-------- EXTRACT PROVIDED --------

The limitation on liability and indemnification provisions in our certificate of incorporation and bylaws may discourage stockholders from bringing a lawsuit against directors for breach of their fiduciary duty. These provisions may also have the effect of reducing the likelihood of derivative litigation against directors and officers, even though such an action, if successful, might otherwise benefit us and our stockholders. In addition, your investment may be adversely affected to the extent we pay the costs of settlement and damage awards against directors and officers pursuant to these indemnification provisions.
Exchange Listing
Our common stock is listed on The Nasdaq Global Select Market under the symbol “AFIB.”
Transfer Agent and Registrar
The transfer agent and registrar for our common stock is Computershare Trust Company, N.A. The transfer agent and registrar’s address is 250 Royall Street, Canton, Massachusetts 02021.

-------- DATASET RECORDS --------

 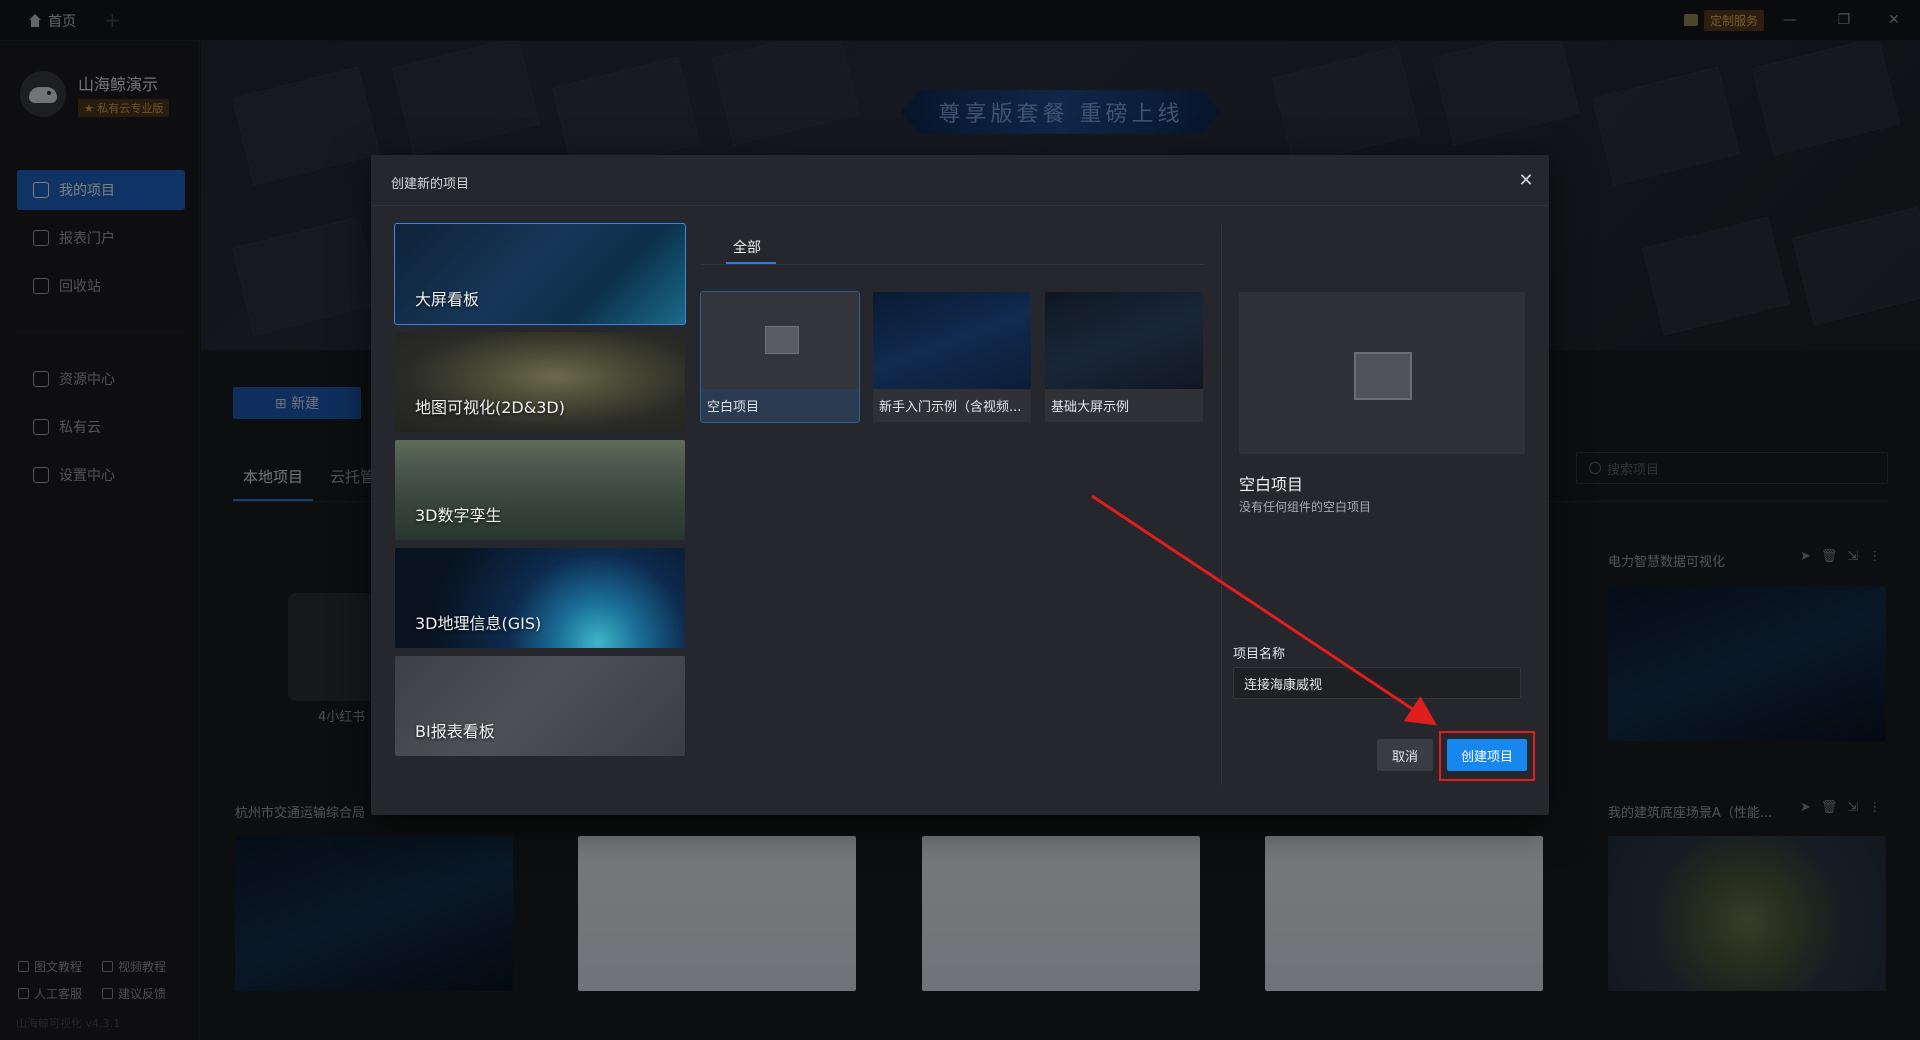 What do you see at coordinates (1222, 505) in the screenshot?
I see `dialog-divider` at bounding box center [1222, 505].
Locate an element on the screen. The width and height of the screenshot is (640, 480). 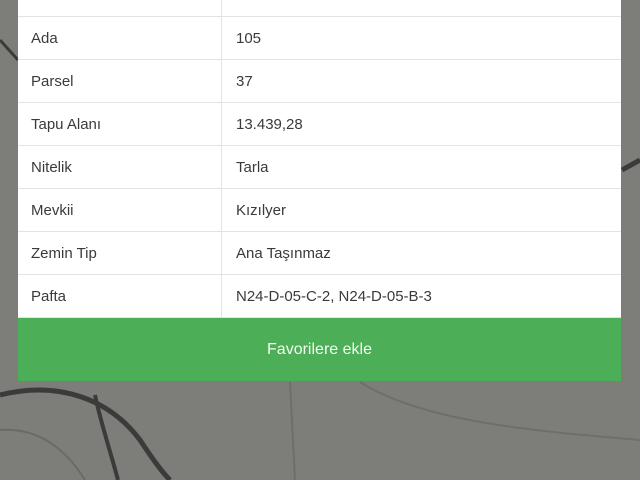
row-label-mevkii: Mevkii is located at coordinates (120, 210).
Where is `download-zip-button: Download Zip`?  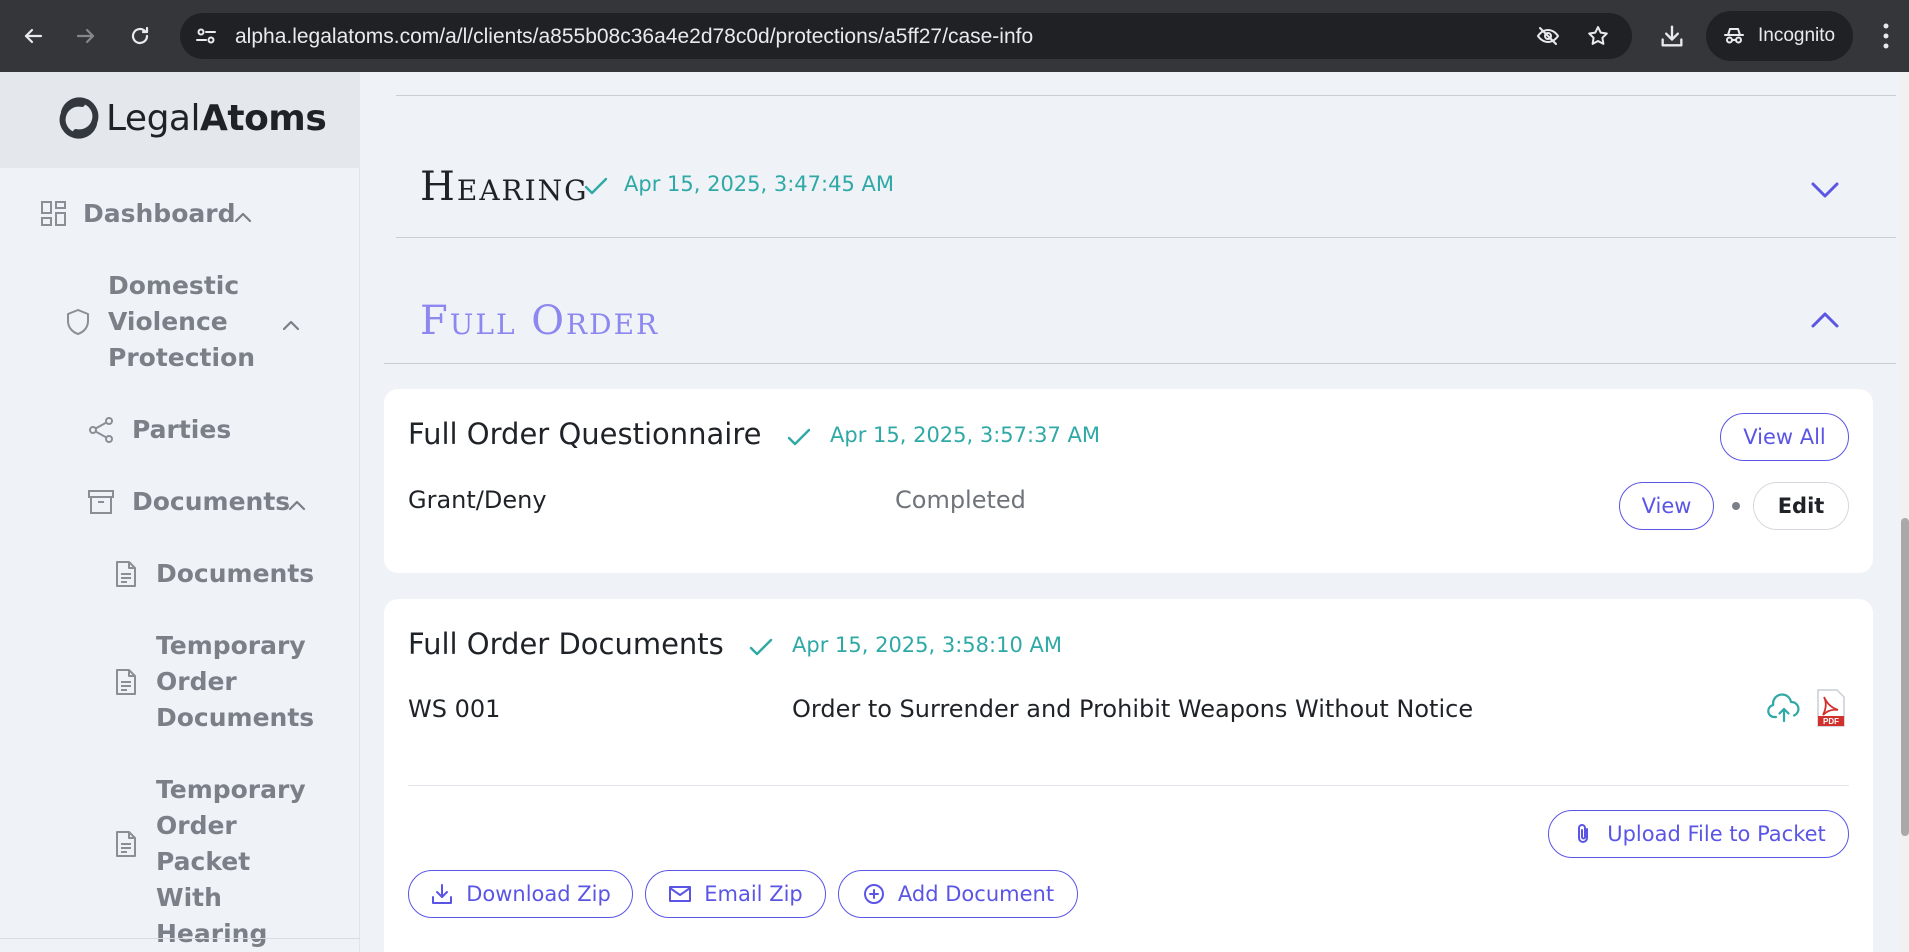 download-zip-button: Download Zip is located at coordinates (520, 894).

--------
-------- DATASET RECORDS --------

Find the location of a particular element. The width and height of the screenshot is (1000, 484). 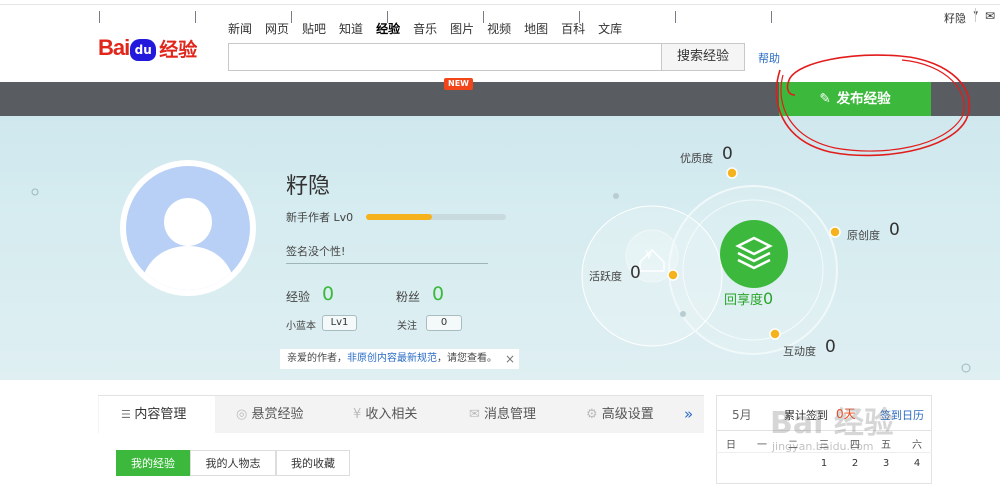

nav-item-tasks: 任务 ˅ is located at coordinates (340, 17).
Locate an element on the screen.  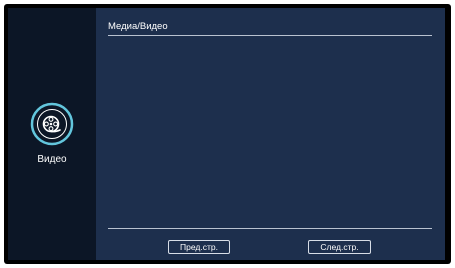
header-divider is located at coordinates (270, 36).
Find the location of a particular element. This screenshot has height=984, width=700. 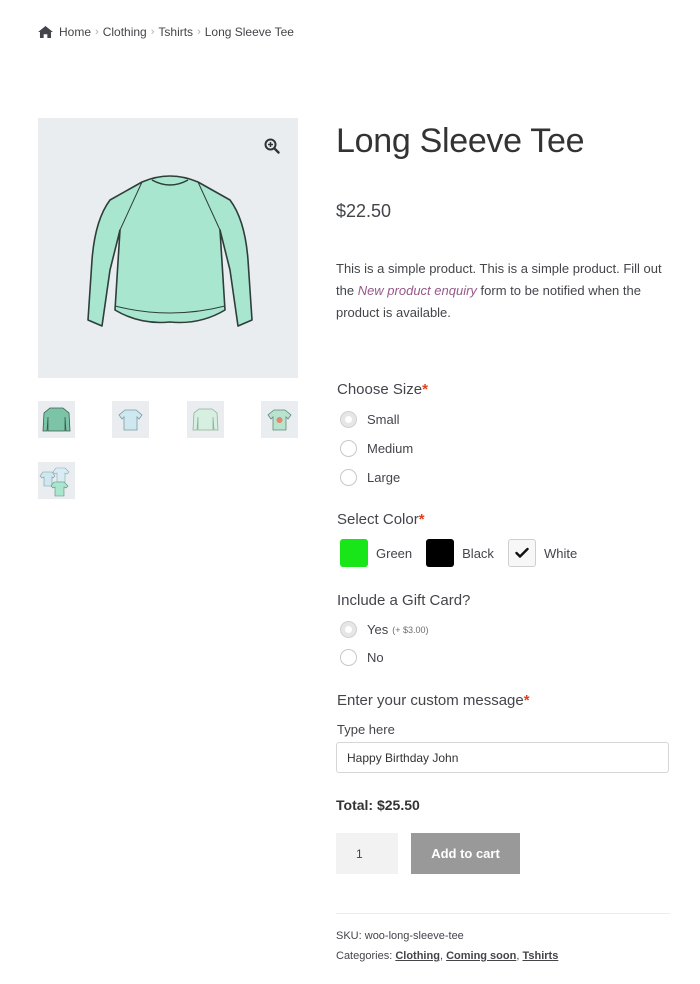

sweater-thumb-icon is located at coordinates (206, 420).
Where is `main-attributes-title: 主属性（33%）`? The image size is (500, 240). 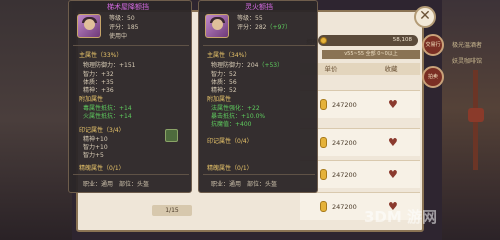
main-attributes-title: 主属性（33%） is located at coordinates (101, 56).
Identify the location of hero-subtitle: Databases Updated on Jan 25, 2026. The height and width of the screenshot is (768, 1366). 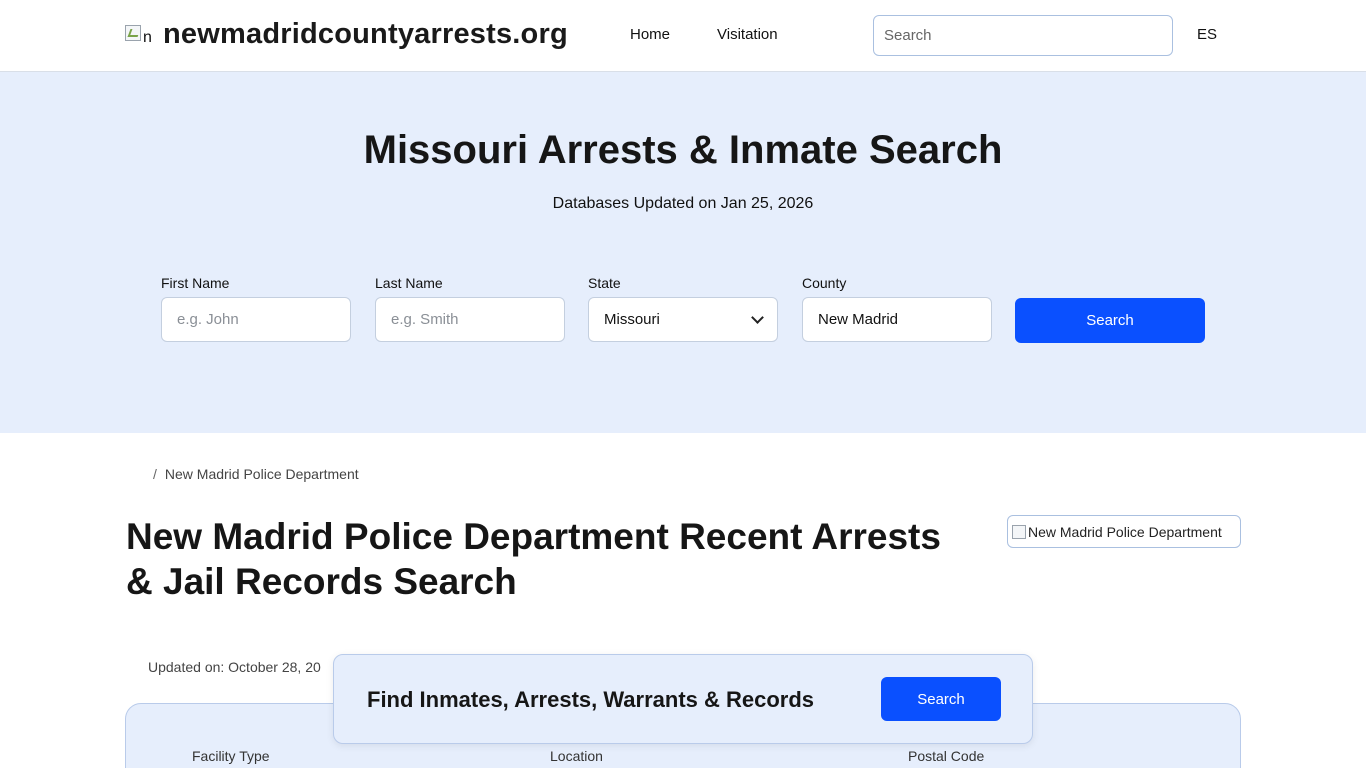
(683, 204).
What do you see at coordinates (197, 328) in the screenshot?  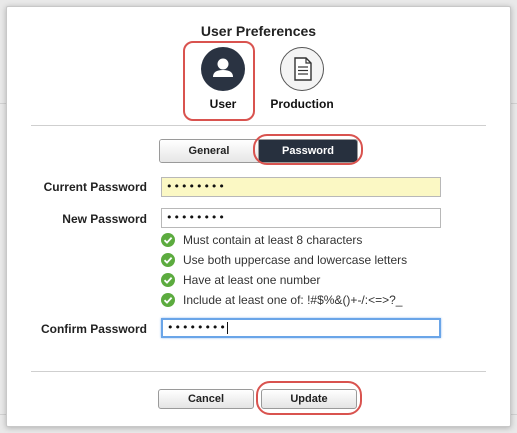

--------

### TASK
Extract the stock disclosure passage above in full, reproducing every line word for word.

### OUTPUT
The limitation on liability and indemnification provisions in our certificate of incorporation and bylaws may discourage stockholders from bringing a lawsuit against directors for breach of their fiduciary duty. These provisions may also have the effect of reducing the likelihood of derivative litigation against directors and officers, even though such an action, if successful, might otherwise benefit us and our stockholders. In addition, your investment may be adversely affected to the extent we pay the costs of settlement and damage awards against directors and officers pursuant to these indemnification provisions.
Exchange Listing
Our common stock is listed on The Nasdaq Global Select Market under the symbol “AFIB.”
Transfer Agent and Registrar
The transfer agent and registrar for our common stock is Computershare Trust Company, N.A. The transfer agent and registrar’s address is 250 Royall Street, Canton, Massachusetts 02021.